In mathematics and abstract algebra, group theory studies a type of algebraic structure called a group. Group theory is often used in mathematics as a starting point for the study of many algebraic structures, and of addition and multiplication of numbers. Because group theory is also useful for studying symmetry in nature and abstract systems, it has many applications in physics and chemistry.
A group is a set (collection) G whose members are called elements. The elements can be numbers of some kind, or other abstract objects. The elements can even be material objects. There is also a binary operation which combines any two elements of G and results in another element of G. This new element may be different from either of the original two, but it does not have to be. It only has to be an element of G. To be a group, the following four conditions must be true of G and the operation defined over G:
- Closure: It is required to check if the suggested operation is actually an operation on the set. If an operation is used on any elements in the group, the element that is formed will also be part of the group.
- For all a, b in G, the result of the operation a • b is also in G.
- Identity element: One element of the group is special. It is called the identity element. If the operation is used with the identity element and another element, the other element will not change.
- There exists an element e in G, such that for all elements a in G, the equation
e • a = a • e = a holds.
- Associativity: When there are many operations, it does not matter in what order they are done, the result will be the same.
- For all a, b and c in G, the equation (a • b) • c = a • (b • c) holds.
- Inverse element: Every element in the group has another element in the group known as its inverse. When the operation is performed between them, the result is the identity element.
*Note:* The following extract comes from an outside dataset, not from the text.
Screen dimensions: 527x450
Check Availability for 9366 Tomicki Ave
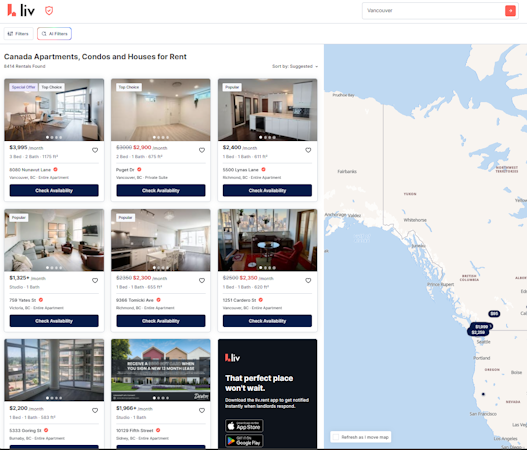click(x=161, y=321)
- For each a in G, there exists an element b in G such that a • b = b • a = e, where e is the identity element.
An important fact about groups is that when two elements are combined using the operation, the order of the elements matters. Switching the order of two combined elements typically gives a different result. This means that we have many cases with a • b ≠ b • a.
However, if the order of a and b actually does not matter (for any a and b, we always have a • b = b • a), then the group is called an abelian group.
A simple example of a group is the set of integers (called Z) with the addition operator +. This group is called G = (Z, +). Each required condition is true of G, so G is a group. If we replace • with the + sign, then we can easily check these conditions:
- Closure: For any two integers a and b in G, a + b is also in G. For example, 3 and 5 are integers; and if we add them together, we see that 8 is an integer, too.
- Identity element: For any integer a in G, a + 0 = a. So 0 is the identity element of G. For example, 69+0 is still 69.
- Associativity: For any three integers a, b, and c in G, (a + b) + c = a + (b + c). For example, (1+3)+7 is the same as 1+(3+7).
- Inverse element: For any integer a in G, there is another integer b = −a in G such that a + b = 0. For example, 4 + (−4) = 0. In other words, −4 is the inverse element of 4.
The addition operator is also commutative: The order of a and b does not matter. For any two integers a and b in G, a + b = b + a. For example, 7+3 is the same as 3+7. Thus, G is also an abelian group.
Commutative operators are common in our daily lives. For example, 7 · 3 also is the same as 3 · 7. However, not all operators are commutative. For example, 7÷3 is different from 3÷7 (and neither of these results is an integer). And in particular, 73 is different from 37. Therefore, not all combinations of number sets and mathematical operations can form an abelian group, or even a group at all.